What is needed:
From the passage on item purification below, print word for word the span that begins at "Item purification can" and stops after "message is printed.".

Passage to read:
::::

Item purification can be performed by setting purify to TRUE. Purification works as follows: if at least one item is detected as functioning differently at the first step of the process, then the data set of the next step consists in all items that are currently anchor (DIF free) items, plus the tested item (if necessary). The process stops when either two successive applications of the method yield the same classifications of the items (Clauser and Mazor, 1998), or when nrIter iterations are run without obtaining two successive identical classifications. In the latter case a warning message is printed.

::::

Extracted entries:
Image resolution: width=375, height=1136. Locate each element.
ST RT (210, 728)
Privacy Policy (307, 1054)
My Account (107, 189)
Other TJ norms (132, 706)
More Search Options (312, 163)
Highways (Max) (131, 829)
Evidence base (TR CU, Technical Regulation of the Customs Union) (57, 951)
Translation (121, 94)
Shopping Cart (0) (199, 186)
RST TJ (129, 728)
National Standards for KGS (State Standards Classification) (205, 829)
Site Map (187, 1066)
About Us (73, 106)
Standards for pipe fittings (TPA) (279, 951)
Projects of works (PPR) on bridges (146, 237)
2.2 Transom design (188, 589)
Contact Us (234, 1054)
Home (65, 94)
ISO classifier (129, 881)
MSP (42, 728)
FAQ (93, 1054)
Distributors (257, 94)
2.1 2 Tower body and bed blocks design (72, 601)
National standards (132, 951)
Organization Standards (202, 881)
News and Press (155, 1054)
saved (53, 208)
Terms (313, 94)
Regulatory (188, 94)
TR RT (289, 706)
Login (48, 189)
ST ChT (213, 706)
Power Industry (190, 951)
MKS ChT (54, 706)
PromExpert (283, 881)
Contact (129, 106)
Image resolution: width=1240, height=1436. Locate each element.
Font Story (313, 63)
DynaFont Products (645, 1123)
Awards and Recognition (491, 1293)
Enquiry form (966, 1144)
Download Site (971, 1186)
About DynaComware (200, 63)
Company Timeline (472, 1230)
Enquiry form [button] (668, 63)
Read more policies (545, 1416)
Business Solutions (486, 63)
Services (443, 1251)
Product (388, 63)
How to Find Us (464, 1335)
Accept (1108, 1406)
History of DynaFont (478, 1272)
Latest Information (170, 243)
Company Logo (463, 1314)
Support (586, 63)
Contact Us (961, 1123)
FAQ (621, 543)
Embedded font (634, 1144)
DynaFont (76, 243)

::::

Completed exercise:
Item purification can be performed by setting purify to TRUE. Purification works as follows: if at least one item is detected as functioning differently at the first step of the process, then the data set of the next step consists in all items that are currently anchor (DIF free) items, plus the tested item (if necessary). The process stops when either two successive applications of the method yield the same classifications of the items (Clauser and Mazor, 1998), or when nrIter iterations are run without obtaining two successive identical classifications. In the latter case a warning message is printed.